Assignment>
Would you retype the listing below word for word, without any of its pictures?
===============
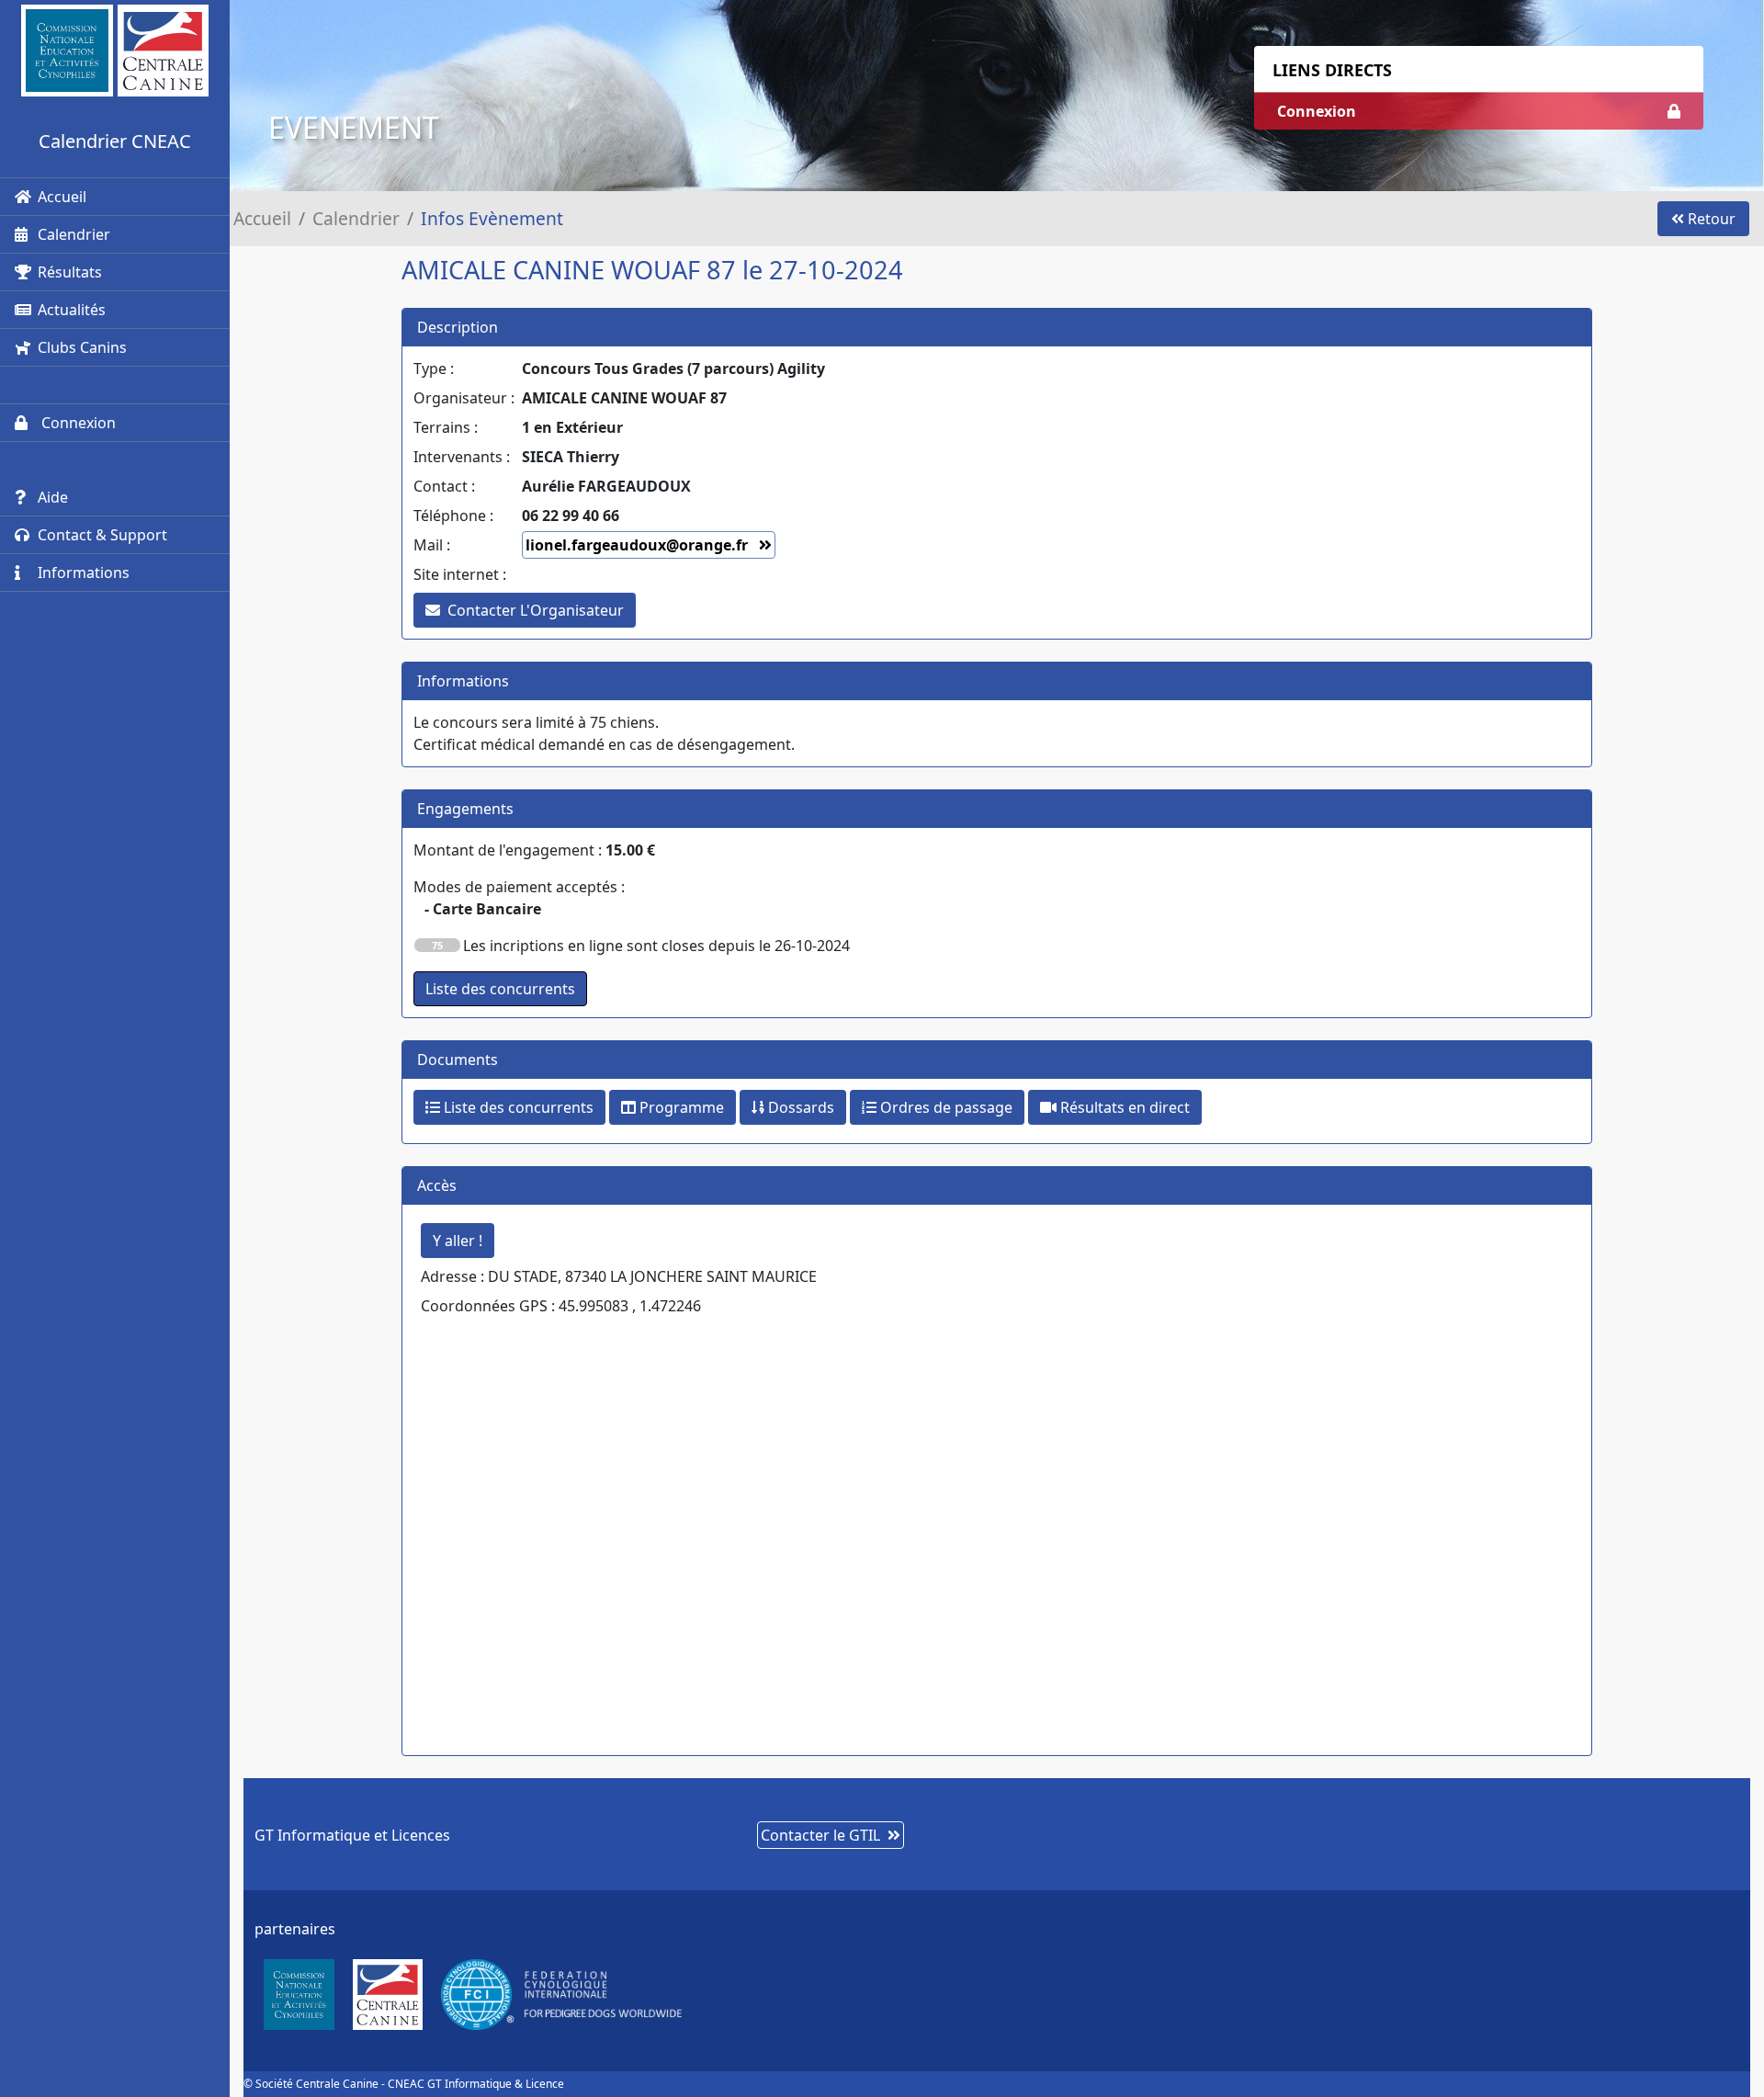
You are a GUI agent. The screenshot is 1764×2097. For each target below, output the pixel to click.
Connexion (77, 423)
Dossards (799, 1107)
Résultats (70, 272)
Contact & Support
===============
Solution for this task>
You are a GUI agent. The screenshot is 1764×2097. For each target below, output the pixel to click.
Connexion (77, 423)
Dossards (799, 1107)
Résultats (70, 272)
Contact & Support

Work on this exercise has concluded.